Decent episode pushed into outer space by a phenomenal soundtrack

This review includes an important spoiler. If you are going to watch this episode in the near future, I suggest that you skip my review, or at least skip the end of it.

This is a cute episode with a few funny moments and at least two laugh out louds for me. Further fun is provided by Tim putting his hands all over a babe that he barely knows. In my viewing I've got one classic, one boner, and the rest average, with average for this series being a pretty good show. This episode again falls in the average range, but it's got an ace in hole.

That ace is an incredible soundtrack! The main portion of this episode is an extended exercise in Uncle Martin's levitation, with the accompanying signature theremin sound. The music during this entire segment is like listening to a concert. It's really good and the synchronization between the on-screen action and the music is great. You get treated to a long, extended theremin (actually electro-theremin) performance. I've noticed previously that the music for this series is custom written to each episode, with various on-screen actions happening in sync to musical prompts. Several previous episodes feature this type of interplay, but this one takes it to a new level. This earns this episode a 10 rating for me, in comparison only with other episodes of this series.

Trivia: The theremin is an electronic instrument that provides the sliding sounds when Uncle Martin's antenna go up and down, as well as when he levitates objects. It's also heard during the closing theme song. It's played by waving your hand closer or further from an antenna to raise or lower the pitch, that's why the sound slides around. You don't actually touch the instrument, you just hold your hands near it and it picks up your motions with a type of capacitance field. A theremin is intensely difficult to play well because you have no way of judging where to hold your hands. It's similar to the slide on a trombone, but the trombonist has two reference points, one being the slide's home position and one being the bell of the trombone, making it possible (but still challenging) to judge where to place the slide. The theremin has no such reference points. To partially solve this problem, trombonist Paul Tanner invented the "Electro-Theremin," aka "The Tannerin" which was then used on "My Favorite Martian" as well as other TV shows. This instrument uses a pointer that slides over a diagram of a keyboard, making it easier to hit desired pitches.

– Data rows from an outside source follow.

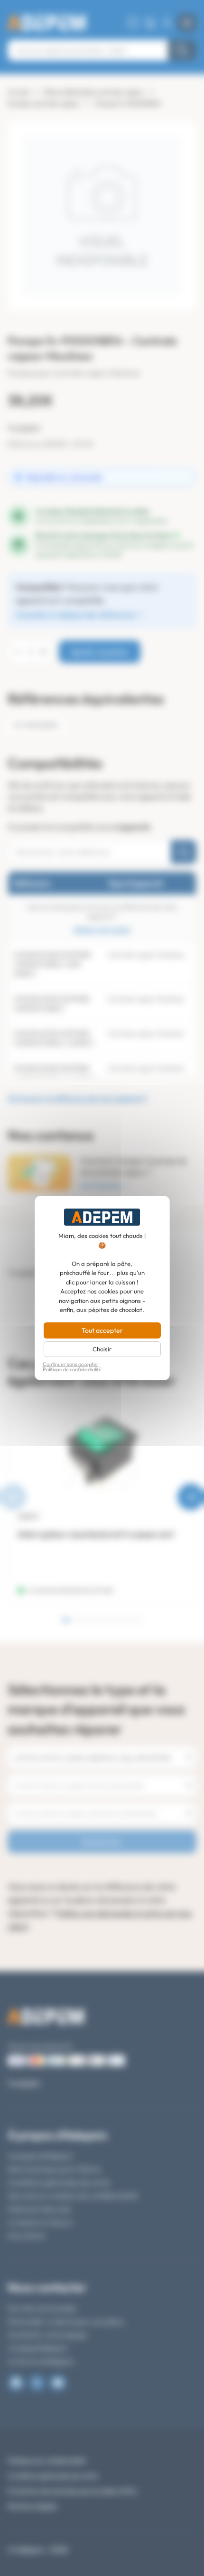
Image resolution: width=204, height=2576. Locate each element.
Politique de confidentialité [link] (72, 1369)
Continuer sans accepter (71, 1364)
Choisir (102, 1349)
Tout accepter (102, 1330)
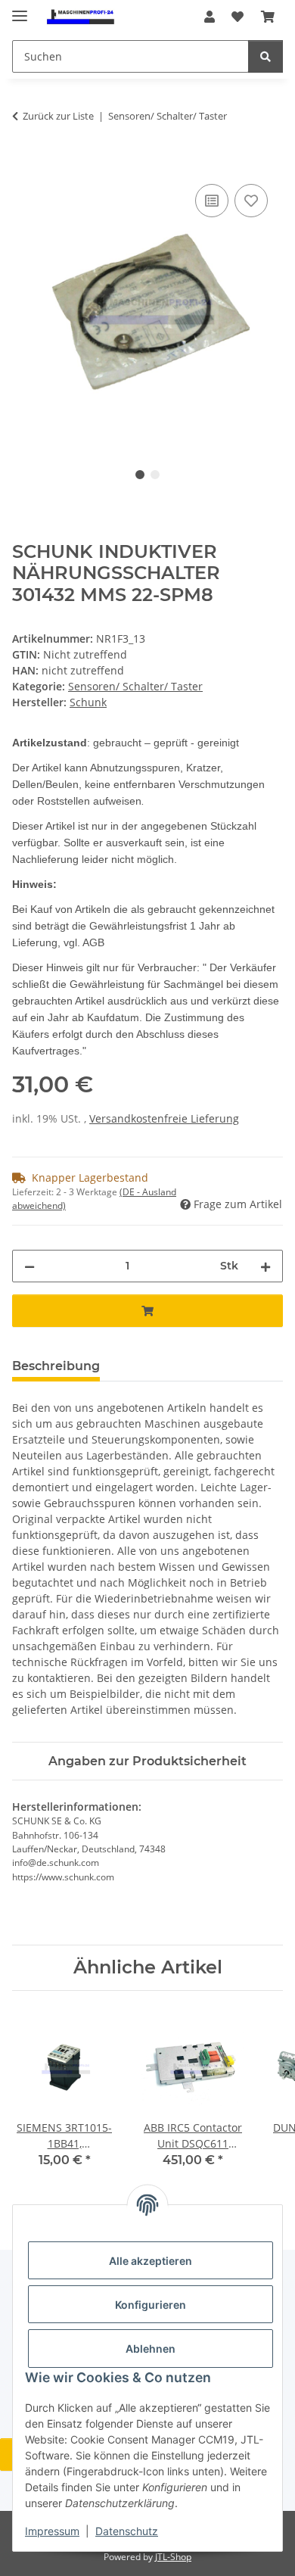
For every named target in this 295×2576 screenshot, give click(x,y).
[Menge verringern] (29, 1266)
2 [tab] (155, 474)
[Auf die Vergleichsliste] (211, 200)
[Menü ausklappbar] (19, 9)
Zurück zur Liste (58, 116)
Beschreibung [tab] (56, 1366)
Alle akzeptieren (150, 2260)
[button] (209, 17)
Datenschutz (126, 2531)
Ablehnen (150, 2348)
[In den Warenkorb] (24, 163)
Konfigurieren (150, 2304)
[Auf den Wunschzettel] (251, 200)
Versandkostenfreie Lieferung (164, 1118)
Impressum (52, 2531)
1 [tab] (139, 474)
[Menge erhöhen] (265, 1266)
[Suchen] (265, 56)
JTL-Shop (173, 2556)
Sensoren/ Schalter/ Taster (135, 686)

************************************* ************************************* SPOILER HERE************************* ************************************* ************************************* The big laugh out loud moment for me came when the clarinet comes on screen. As the music is going along, at a certain point a beautiful clarinet enters the score. It starts playing along. You don't notice it, you don't think anything of it. Then the camera cuts to a guy practicing clarinet at the university and you realize that the clarinet you have been hearing is not part of the score but rather part of the on-screen action, or somewhere between the two, really. It's a laugh out moment and a clever break of the dramatic fourth wall in an unusual way.